Intertwined with the decision to grant the bond is the idea that Fugler may very well have an appellate remedy coming which could result in anything from a new sentencing hearing to a new trial or even an outright dismissal. But if the appeal is unsuccessful, Fugler will return to prison and serve his sentence.
Yet publicly, you have an unfounded fear of sex offenders being released akin to a get out of jail free card as a general practice. This is not the case. Compounding the confusion, you have community leaders, such as some of your elected and trusted representatives, also citing their fears of future defendants following this same path and seeming to slip through legal loopholes in the system. Considering some of our leaders are lawyers and should know better, this is frightening and disappointing. I am sure their rich clients would not be happy if they could not drag on their civil cases for a decade to avoid paying through the use of appeals and bonds. Why should we value money more than freedom?

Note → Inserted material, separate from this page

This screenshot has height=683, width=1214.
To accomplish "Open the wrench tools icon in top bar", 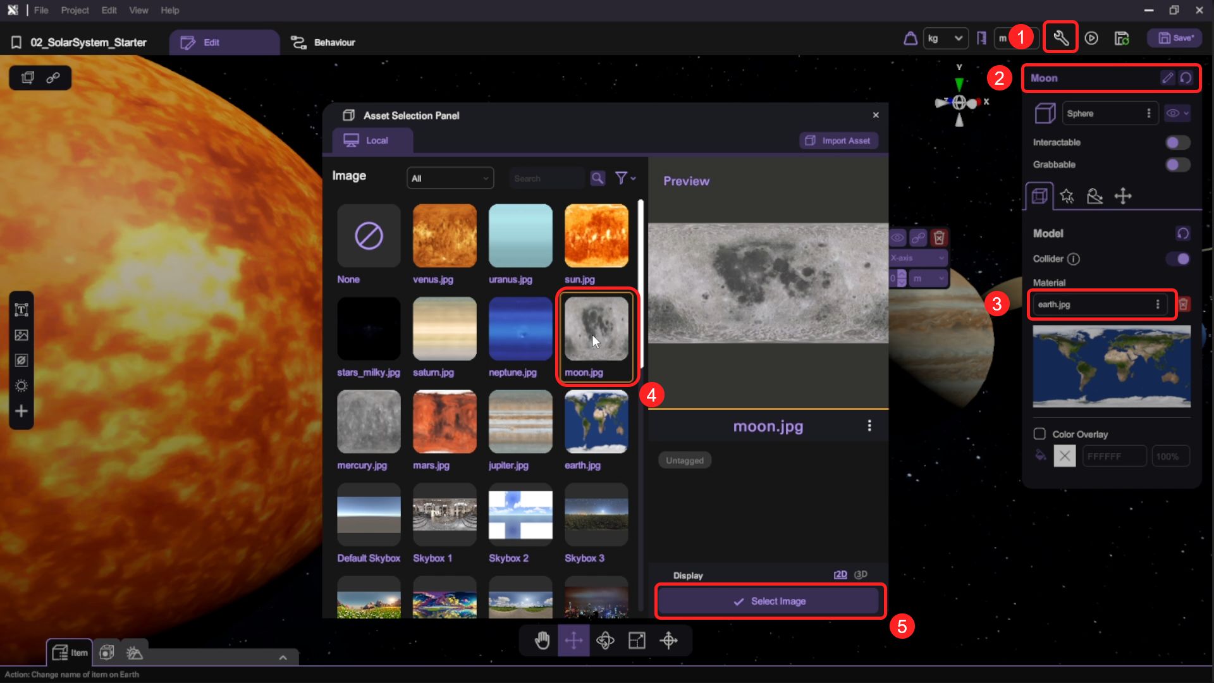I will pos(1060,39).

No matter the outcome of this case, we want our community to at least be aware of what is at stake. It is not a technicality or loophole. Nor is it a common practice for a defendant, even less likely for a convicted sex offender—the most unpopular type of defendant—to be granted an appeal bond.
To add to the hysteria, enter social media. Threats to the judge and the defendant. Comments calling for the defendant to kill himself and describing the judge as “more dangerous than a pedophile.” Let me just say that the judge has something like forty years of legal experience and is generally regarded as a great judge. He deserves our respect and appreciation for his service and for “the bench.” The disrespect towards him is appalling.
Perhaps the popular thing would have been for the judge to deny the motion for appeal bond. No waves would have been made; popular opinion never comes to the aid of a sex offender. But that isn’t the duty that we require and hope of our judges; it is to follow the law even when it is unpopular. Judges MUST follow the law despite public outrage and perhaps BECAUSE of public outrage.
I take unpopular cases, including the infamous Ponce case, and after the Ponce case a meaningless feel-good amendment was passed that does nothing of substance. Never mind gun violence and drug abuse—truly challenging issues—let’s focus on something that is easy and will get us headlines. As a citizen, I want judges to follow the law particularly in the unpopular cases. Respect for the law is what makes our country work. Due process and justice for all; not justice for some and due process for everyone except “pervs.”
In the end, this is a very isolated incidence, entirely authorized by the law. We do not need to rework the system; this is an outlier and should be seen as such. You do not make a rule around an exceptional circumstance.